突如として偉そうなことを言いますが、私、子どもの頃は神童だったんですよ。小学校では同級生、というか、同学年には9人しかいなくて、9人の中で、作文を書いてもポスターを描いても習字をやっても理科の研究をやっても代表に選ばれるのはいつも私だったし、校歌を歌うときのピアノ伴奏ができるのは学年で私しかいなかったし、児童会長は前期も後期も私でした。ついでに体も丈夫で、健康優良児に加えて良い歯の児童にも選ばれていました。
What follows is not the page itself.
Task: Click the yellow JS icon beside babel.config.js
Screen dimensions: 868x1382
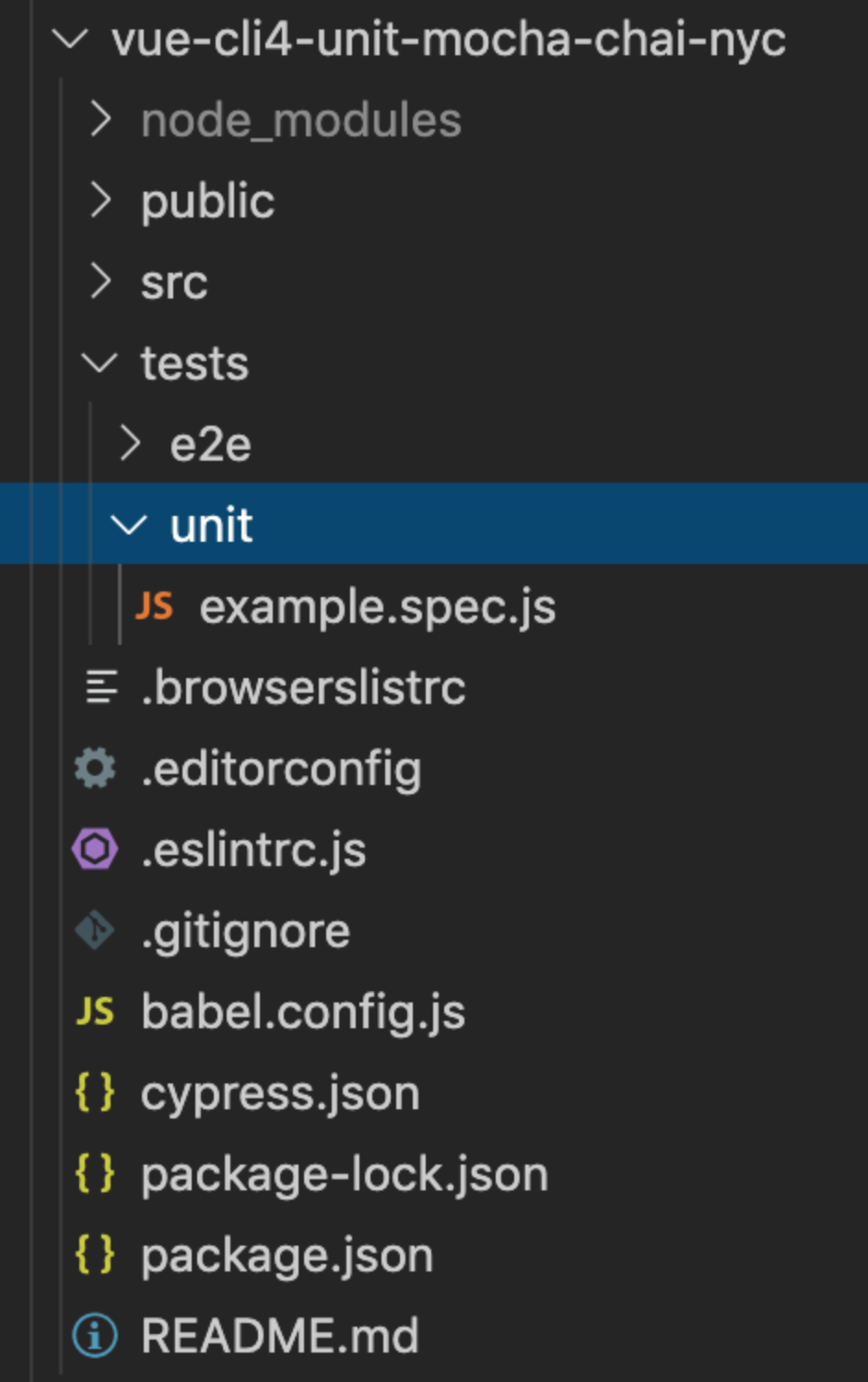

「趣味は賞状を集めること」って、無邪気に言ってましたからね。

 

なんというか、人生のデフォルト(?)がそれなので、一番でないことは大したことではない、とか、選ばれないことには意味がない、みたいなのが、なんとなくしみついていました。それで、自分を責めるとか、自己肯定感が低いとか、自虐的とか無気力とか、そういう方向に向かうのではなくて、なんとなくいつでも、完璧を目指さなければいけない、という感じだったのですよね。仕事を始めてから。

 

私は出版社で書籍を作っていた時期が長かったのですが、完璧な書籍を作る、ということができなくて、いつも苦しんでいました。いや、苦しんでいた、というのは言い過ぎか。自分の担当した製品について、最後までこれでいいのか、と思う気持ちと、もうこれでいいや、という気持ちと、これならいいだろう、という気持ちと、そういうのが混ざり合った感じで、世に出していました。よっしゃ完璧、見てみろどうだ!みたいな気持ちで製品を手放したことは、正直、ない。

 

3年ほど前から会社を経営する立場になって、完璧な経営、理想とする経営に、ちっともちっとも近づけなくて、わりと苦しんでいました。最近まで、これならいいだろう、と思えず、これでいいのか、いやよくない、という気持ちばかりで、これでいいや、と思うこともできず。

 

なんですが、この3ヶ月ほどで、苦しみを抜けて、完璧ではなくて最良を目指す、という風に考え方が変わりました。私は私で、できることをやる。私は私の、最良を目指す。それは、経営という理想のだれかの最高の形ではなくて、私自身の最良。

 

事業は縮小するかもしれない。人員も減らさなければいけないかもしれない。手放さなければいけないタイミングがあるかもしれない。

 

だけど、それは私にとっての最良であって、やるだけのことはやった、と思えるならそれでいい。というか、結果がどうあれ、私はやれることしかやれないのだ、と、思えるようになりました。

 

苦しみを抜けたからといって、会社が儲かるようになるわけではありませんがね。でも、苦しそうな経営者と一緒に働くの、まわりの人はイヤだろうと思うので。

 

そんなわけで、やれることをやって、最良の経営を目指します。

 

おやすみなさい。明日も働くぞ~。